In this work, we investigated the use of finger and hand gestures for cigarette smoking detection by measuring sEMG-based muscle activity signals from the forearm. We also evaluated the combination of sEMG-based muscle activity and IMU-based motion for cigarette smoking recognition. The results showed that using only sEMG signals would not provide superior cigarette smoking detection performance relative to IMU signals. However, the measurement of sEMG improved smoking detection results when combined with IMU signals without the necessity of using an additional device.

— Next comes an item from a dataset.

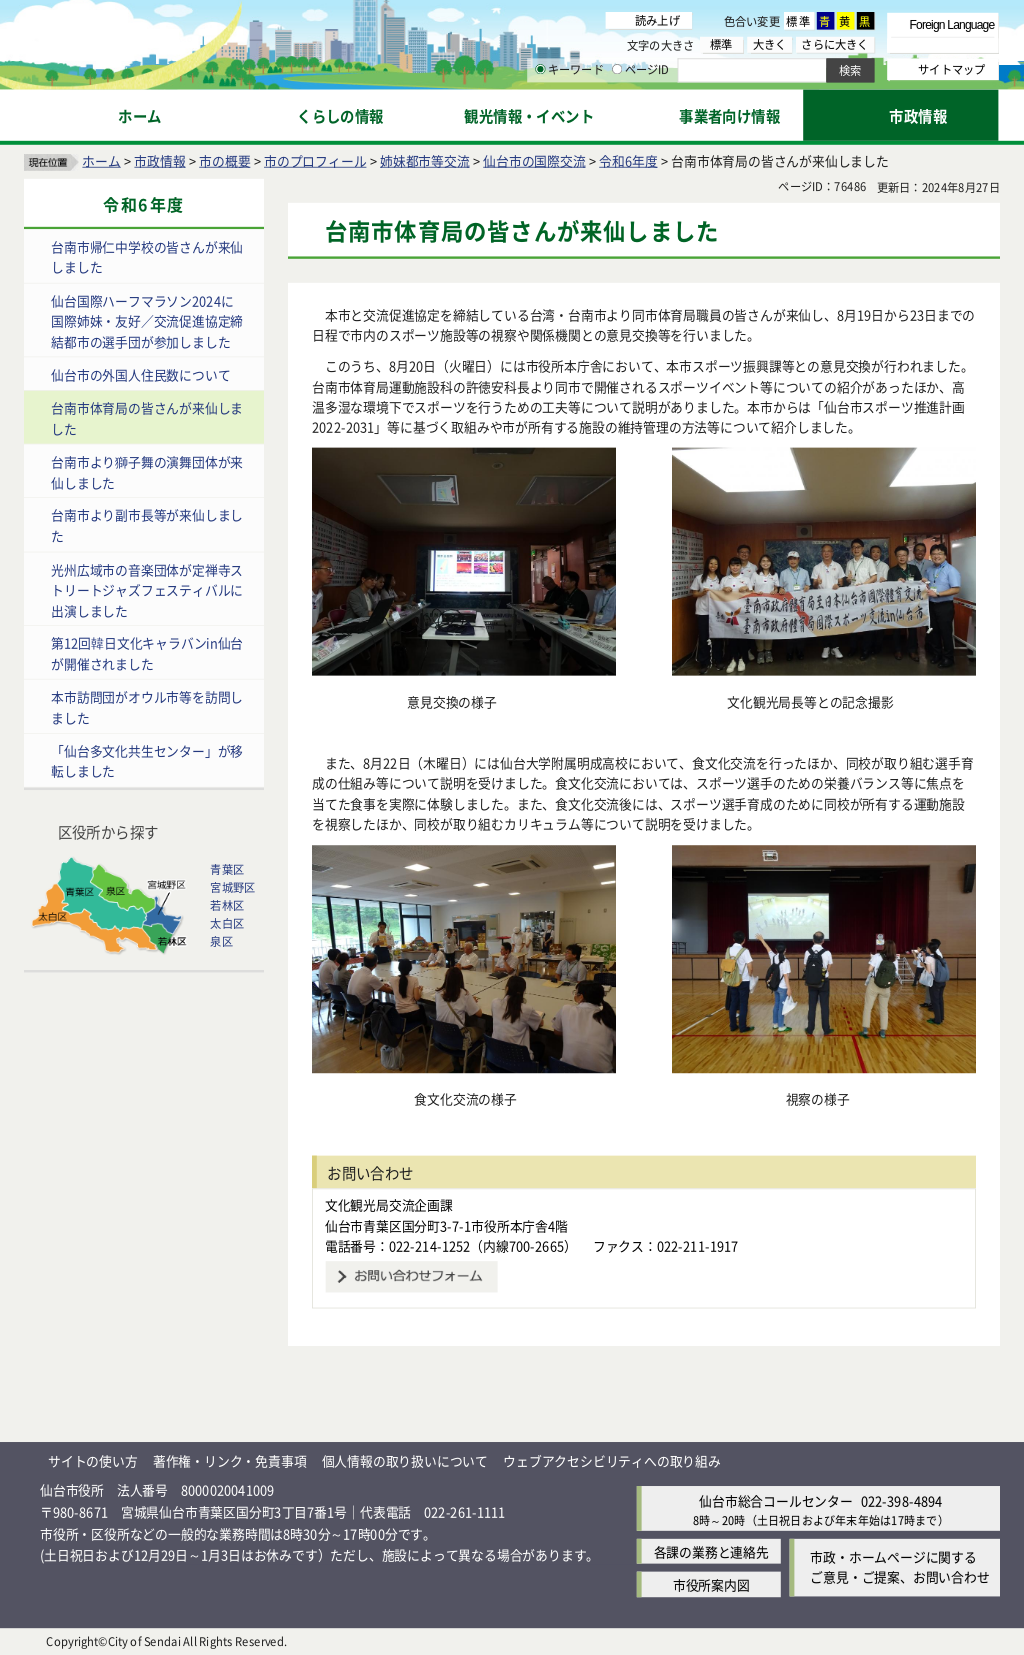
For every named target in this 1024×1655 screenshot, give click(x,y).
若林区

The results are encourage further study on the use of sEMG sensors under free-living conditions. The size of the Myo armband and the placement location on the forearm could be obstructive for some participants. In future research, two or three sEMG electrodes could be located under a wristband for a more compact and comfortable device configuration with the intent to achieve better recognition of daily activities such as drinking, eating, or smoking.